会社の中でシェルスクリプトについての話をすることにしたので、このエントリはそのためのものです。 個人的な好みとかもいろいろ入ってしまっているので、そのあたりは取捨選択してください。
なぜ今シェルスクリプトを学ぶのか
シェルスクリプトはあまり日の目を見ることがなくなってきました。 ではシェルスクリプトの知識が不要かというとそんなことはなく、むしろその重要性は高まっていると感じています。
まずシェルスクリプトとはどのようなものでしょうか。
実行するべきコマンドをあらかじめファイルに書いておき、そのファイルをシェルに読み込ませて実行することができます。これはシェルスクリプトです。
もちろん単にコマンドを羅列するだけでなくif文やwhile文等も使えますが、シェル自身はほとんど処理を行えず、ほとんどの作業は他のプログラムを呼び出すことによって実現されます。 これは欠陥のようにも見えますが、むしろこれが長所だと考えています。
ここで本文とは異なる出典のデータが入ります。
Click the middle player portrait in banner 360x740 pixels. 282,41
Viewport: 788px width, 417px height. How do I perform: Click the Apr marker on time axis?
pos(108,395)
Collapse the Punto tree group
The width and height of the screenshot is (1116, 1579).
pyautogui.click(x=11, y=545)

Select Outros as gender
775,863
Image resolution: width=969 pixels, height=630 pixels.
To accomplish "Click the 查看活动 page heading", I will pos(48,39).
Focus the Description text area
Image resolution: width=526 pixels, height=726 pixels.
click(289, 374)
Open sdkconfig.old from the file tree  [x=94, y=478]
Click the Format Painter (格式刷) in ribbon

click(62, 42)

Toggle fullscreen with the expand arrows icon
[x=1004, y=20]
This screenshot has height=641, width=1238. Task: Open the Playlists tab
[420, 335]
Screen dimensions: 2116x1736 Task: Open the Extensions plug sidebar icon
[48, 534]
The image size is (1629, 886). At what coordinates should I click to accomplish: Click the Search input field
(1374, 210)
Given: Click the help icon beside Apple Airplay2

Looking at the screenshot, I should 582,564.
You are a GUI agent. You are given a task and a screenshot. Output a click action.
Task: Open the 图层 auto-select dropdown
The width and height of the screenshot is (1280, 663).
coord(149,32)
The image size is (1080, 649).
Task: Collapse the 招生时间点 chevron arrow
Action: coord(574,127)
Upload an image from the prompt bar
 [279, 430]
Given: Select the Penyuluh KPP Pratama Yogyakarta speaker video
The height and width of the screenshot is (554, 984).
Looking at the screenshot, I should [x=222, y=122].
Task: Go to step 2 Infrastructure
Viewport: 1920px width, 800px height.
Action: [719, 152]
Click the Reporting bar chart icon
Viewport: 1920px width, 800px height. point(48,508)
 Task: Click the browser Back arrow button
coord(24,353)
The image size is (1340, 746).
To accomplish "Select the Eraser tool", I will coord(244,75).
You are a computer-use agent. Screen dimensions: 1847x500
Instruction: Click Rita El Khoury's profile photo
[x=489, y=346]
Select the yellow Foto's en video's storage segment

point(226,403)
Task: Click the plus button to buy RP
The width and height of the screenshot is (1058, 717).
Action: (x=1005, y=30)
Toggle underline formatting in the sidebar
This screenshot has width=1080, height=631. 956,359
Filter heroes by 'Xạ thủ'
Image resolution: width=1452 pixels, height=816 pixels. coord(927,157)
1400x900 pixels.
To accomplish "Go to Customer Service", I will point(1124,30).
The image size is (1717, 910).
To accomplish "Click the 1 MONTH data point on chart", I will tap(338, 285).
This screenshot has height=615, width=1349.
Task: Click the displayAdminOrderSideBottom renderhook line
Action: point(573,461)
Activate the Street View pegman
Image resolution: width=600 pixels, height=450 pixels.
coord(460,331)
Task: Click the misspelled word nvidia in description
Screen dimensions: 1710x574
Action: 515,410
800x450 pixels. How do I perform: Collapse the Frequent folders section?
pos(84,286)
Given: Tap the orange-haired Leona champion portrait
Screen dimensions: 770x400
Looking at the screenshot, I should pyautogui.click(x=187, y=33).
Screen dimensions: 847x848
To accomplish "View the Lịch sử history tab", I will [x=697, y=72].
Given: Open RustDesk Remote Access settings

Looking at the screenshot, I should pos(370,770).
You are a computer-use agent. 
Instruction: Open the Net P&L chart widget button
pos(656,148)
結果として、詳解シェルスクリプトに記載のある以下の状況が、さらに進んでいると理解しています。
ある1つの機能に特化したツールを多数作成し、これらを自由に組み合わせて目標とする処理を行う」というUnixの思想がより確固としたものになりました。 その結果として、シェルスクリプトから利用できるツールがますます増えてゆくという好循環が発生することになりました。
いくつか、この例をあげます。
公開されているSRE本をマルっとPDF化する
# SRE本ページの目次コンテンツを取得 curl -s https://landing.google.com/sre/book/index.html \ # CSSセレクタで目次からリンクされている「本文」のページURL一覧を取得 | pup 'div.content a[href] attr{href}' \ # HTMLをPDF化するツール「wkhtmltopdf」で綺麗に表示できるように、当該ツール用オプションを作成 | sed 's/\(\([^/]*\).html\)$/\1 \2.pdf/' \ | sed 's|^|--disable-smart-shrinking --viewport-size 800x600 --zoom 3 --resolve-relative-links https://landing.google.com|' \ # オプションをパイプ経由でwkhtmltopdfに読み込ませ、HTMLをPDF化する | wkhtmltopdf --read-args-from-stdin # ページ数分PDFファイルが作成されるので、一つに結合する /System/Library/Automator/Combine\ PDF\ Pages.action/Contents/Resources/join.py --output sre.pdf $(ls -tr *.pdf)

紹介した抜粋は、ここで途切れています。